LA DIREZIONE



La Ka’bah, che si trova nella santa città della Mecca, è il punto verso cui ci si deve nel compiere la preghiera. Per chi è distante dalla Ka’bah, è sufficiente stare in piedi o seduto in maniera tale che possa essere detto che sta pregando in tale direzione. Lo stesso dicasi per qualsiasi altro rito che, come la macellazione delle bestie, ad esempio, va fatto rivolgendosi verso la Ka’bah. Chi poi non è in grado di pregare nemmeno in posizione seduta, deve distendersi sul fianco destro in modo tale che la parte anteriore del corpo sia rivolta in direzione della Ka’bah; se ciò non dovesse essere possibile, è necessario assumere una tale posizione distendendosi sul fianco sinistro, e nel caso che nemmeno ciò sia possibile bisogna distendersi sul dorso in modo che la pianta dei piedi sia rivolta verso la Ka’bah.

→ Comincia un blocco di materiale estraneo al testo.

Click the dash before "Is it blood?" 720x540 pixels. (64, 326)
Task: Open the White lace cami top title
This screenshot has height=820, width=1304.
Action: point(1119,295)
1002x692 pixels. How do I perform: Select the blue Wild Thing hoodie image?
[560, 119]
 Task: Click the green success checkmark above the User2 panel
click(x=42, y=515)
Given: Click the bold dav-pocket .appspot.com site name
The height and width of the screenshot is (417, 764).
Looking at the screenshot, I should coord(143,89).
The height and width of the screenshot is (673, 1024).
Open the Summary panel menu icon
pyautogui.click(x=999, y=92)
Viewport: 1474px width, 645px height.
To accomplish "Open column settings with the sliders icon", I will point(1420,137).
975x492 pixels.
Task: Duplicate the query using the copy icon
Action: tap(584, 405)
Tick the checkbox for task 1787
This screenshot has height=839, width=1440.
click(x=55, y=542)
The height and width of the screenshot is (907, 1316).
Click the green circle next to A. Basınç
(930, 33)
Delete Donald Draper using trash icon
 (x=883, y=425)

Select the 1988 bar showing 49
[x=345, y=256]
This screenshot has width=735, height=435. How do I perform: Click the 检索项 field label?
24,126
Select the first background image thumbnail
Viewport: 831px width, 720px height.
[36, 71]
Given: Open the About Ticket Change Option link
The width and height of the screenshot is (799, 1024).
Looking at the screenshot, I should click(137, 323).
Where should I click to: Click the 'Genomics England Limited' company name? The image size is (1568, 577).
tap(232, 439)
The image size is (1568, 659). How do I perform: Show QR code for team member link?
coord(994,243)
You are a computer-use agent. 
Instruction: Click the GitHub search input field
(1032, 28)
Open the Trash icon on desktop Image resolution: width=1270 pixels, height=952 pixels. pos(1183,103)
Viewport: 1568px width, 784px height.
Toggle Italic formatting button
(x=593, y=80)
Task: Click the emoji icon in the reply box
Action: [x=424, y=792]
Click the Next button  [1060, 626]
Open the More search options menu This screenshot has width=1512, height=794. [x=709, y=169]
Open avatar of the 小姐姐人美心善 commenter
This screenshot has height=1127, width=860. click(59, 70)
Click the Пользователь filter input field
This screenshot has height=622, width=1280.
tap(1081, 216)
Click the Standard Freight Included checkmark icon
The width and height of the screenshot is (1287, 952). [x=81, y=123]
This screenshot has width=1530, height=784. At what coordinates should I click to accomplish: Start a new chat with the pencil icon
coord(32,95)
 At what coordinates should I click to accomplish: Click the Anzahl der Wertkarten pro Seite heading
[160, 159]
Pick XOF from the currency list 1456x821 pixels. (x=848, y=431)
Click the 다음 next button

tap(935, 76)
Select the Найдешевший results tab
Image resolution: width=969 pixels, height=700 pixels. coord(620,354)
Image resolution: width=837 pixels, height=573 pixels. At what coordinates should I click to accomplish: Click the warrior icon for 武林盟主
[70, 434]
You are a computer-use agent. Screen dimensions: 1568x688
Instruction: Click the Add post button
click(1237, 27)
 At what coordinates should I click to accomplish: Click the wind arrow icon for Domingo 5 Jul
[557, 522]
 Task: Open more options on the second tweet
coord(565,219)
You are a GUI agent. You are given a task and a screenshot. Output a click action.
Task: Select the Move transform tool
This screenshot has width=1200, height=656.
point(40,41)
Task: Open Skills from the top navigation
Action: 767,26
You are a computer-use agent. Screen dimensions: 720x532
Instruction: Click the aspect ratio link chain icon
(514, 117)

Se colui che intende pregare, dopo aver condotto un’accurata indagine, non riesce a trovare la direzione da assumere per la preghiera, deve osservare la direzione nella quale pregano i Musulmani del posto o la disposizione delle tombe dei loro defunti o altre cose, e orientarsi nella direzione che suppone essere quella giusta.